原油ETFについて

原油ETFは、「ロールオーバーコスト」でかなり損が出る事を知らずに投資する人が多いようです。 ファンマネでもわかってない人もいますし、一回聞いただけではわかりづらい話だと思います。

まず前提として、原油ETFは原油の先物に投資していて、1ヶ月に一度、ロールオーバーということをする必要があります。

原油の先物は受渡日が決まっており、1ヶ月ごとに種類が異なります。例えば受渡日が5月である場合は5月限、6月である場合は6月限と呼ばれています。

原油ETFは、最も近い限月の原油先物に投資していることが多いため、その先物の最終取引日が来る前に、最終取引日がもっと先の先物に乗り換える必要があるのです。 例えば大暴落した5月限(4/21最終取引日)の原油先物に投資しているETFは、最終取引日の4/21より前に次の6月限(5/19最終取引日)に乗り換える必要があります。

これを「ロールオーバー」と言います。

仮に最終取引日まで保有していると、原油を指定場所に受け取りに行かないとなりません。 原油取扱業者じゃない限り、とてもじゃないですが受け取れないわけで、投げ売りすることになりますよね。
通常はこういうリスクがあることから最終取引日より早くロールオーバーしています。
シンプレックスの原油ETF(1671)は2、3週間前、野村の原油ETF(1699)は1ヶ月前くらいとの噂です。

そして、このロールオーバーにかかるコストを「ロールオーバーコスト」と言います。
例えば、あるETFのロールオーバーで、5月限の原油先物(15ドルと仮定)を売却し、次の6月限の原油先物(20ドルと仮定)を購入する場合、ロールオーバーコストは

(15-20)÷ 15 ≒ -0.33

すなわち、ロールオーバーコストは-33%となり、ロールオーバー前のETFの価格が100だった場合、ロールオーバー後には-67となってしまうのです。これが原油ETFの恐ろしいところです。

しかも原油は保管コストが高いため、受渡日が先である原油先物のほうが価格が高いことが多いです。
なぜなら、受渡日が先の先物を購入している場合、保管コストを払わずに後で原油を受け取ることができるからです。
逆に、受渡日が近い先物は、すぐに受け取るため保管コストもほぼかからないことから安いことが多いです。
つまり、原油のような保管にお金がかかる商品については、ロールオーバーコストは基本的には発生するのです。
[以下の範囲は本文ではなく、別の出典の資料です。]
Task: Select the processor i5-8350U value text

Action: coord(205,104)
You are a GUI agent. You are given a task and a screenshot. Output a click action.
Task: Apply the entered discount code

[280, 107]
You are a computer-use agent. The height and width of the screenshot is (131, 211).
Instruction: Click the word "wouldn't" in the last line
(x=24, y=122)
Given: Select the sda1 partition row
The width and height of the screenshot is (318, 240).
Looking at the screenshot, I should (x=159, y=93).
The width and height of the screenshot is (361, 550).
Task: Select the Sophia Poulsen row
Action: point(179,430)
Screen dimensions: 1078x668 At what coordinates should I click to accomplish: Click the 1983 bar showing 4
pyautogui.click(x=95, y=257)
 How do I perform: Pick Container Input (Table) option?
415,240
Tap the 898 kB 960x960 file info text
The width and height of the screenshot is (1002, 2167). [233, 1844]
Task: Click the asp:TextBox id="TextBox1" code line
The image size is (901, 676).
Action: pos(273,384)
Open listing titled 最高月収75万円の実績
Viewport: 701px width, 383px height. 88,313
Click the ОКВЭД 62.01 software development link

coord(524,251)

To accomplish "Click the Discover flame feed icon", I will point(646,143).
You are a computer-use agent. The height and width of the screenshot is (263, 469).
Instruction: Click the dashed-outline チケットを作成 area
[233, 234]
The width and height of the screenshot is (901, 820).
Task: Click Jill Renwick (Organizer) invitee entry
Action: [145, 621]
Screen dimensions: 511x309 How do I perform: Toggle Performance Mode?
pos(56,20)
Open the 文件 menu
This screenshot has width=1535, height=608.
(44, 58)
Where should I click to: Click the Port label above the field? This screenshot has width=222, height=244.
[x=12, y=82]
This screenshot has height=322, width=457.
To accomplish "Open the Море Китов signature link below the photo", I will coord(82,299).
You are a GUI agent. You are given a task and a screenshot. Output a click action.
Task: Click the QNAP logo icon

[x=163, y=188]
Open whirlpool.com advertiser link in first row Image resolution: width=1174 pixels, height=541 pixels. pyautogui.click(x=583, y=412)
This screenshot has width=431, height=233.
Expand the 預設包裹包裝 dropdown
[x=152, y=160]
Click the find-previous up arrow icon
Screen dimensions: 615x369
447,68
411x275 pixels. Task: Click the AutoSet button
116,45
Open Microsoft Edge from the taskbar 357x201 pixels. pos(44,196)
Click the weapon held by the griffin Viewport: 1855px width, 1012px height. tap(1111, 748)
最近の原油急落を受けてロールオーバーのタイミングを早める業者が増えてきて、アクティブな6月限ではなく、7月限にすでに乗り換えているところもあるとのことです。
現在業者によって原油価格が違うことがあるのはこのせいです。確かに7月限の方が暴落しないという安心感があるが、その分OPECなどが追加減産を決めたときなどにアップサイドが少なくなります。

ちなみに史上初めてマイナスになった原油先物(5月限)から、6月限(今の原油価格とされる先物)に変わったあとも原油価格は6ドル台に急落しましたが、 これはマイナス価格を恐れた原油ETF運営者が、さらに早めの乗り換えを進めたせいとも言われています。
通常では保有するはずの6月限の原油先物を売って、一ヶ月先の7月限の原油を先物買ったことによる影響です。

【原油の投げ売りについて】
原油先物といってもWTI、ブレント、ドバイ等があります。 WTIは原油の受渡場所がオクラホマ州というタンカーポートから数百km離れた不便な場所にある一方、ブレントはタンカーポートから近い場所で受渡可能です。よってブレントではマイナスの投売は起こりづらいと考えられます。

石油を一度に大量に輸送・保存できるタンカーがあっても、そこまで運ぶ距離がありすぎるわけですね、WTIは。
原油の輸送にトラックなんか使ってたらコストかかりすぎます。米国は昔は原油の輸出を禁止してたから、オクラホマという内陸部にあるというわけです。シェール革命によって米国が産出量1位なるとは当時の人は想像していなかったでしょうね。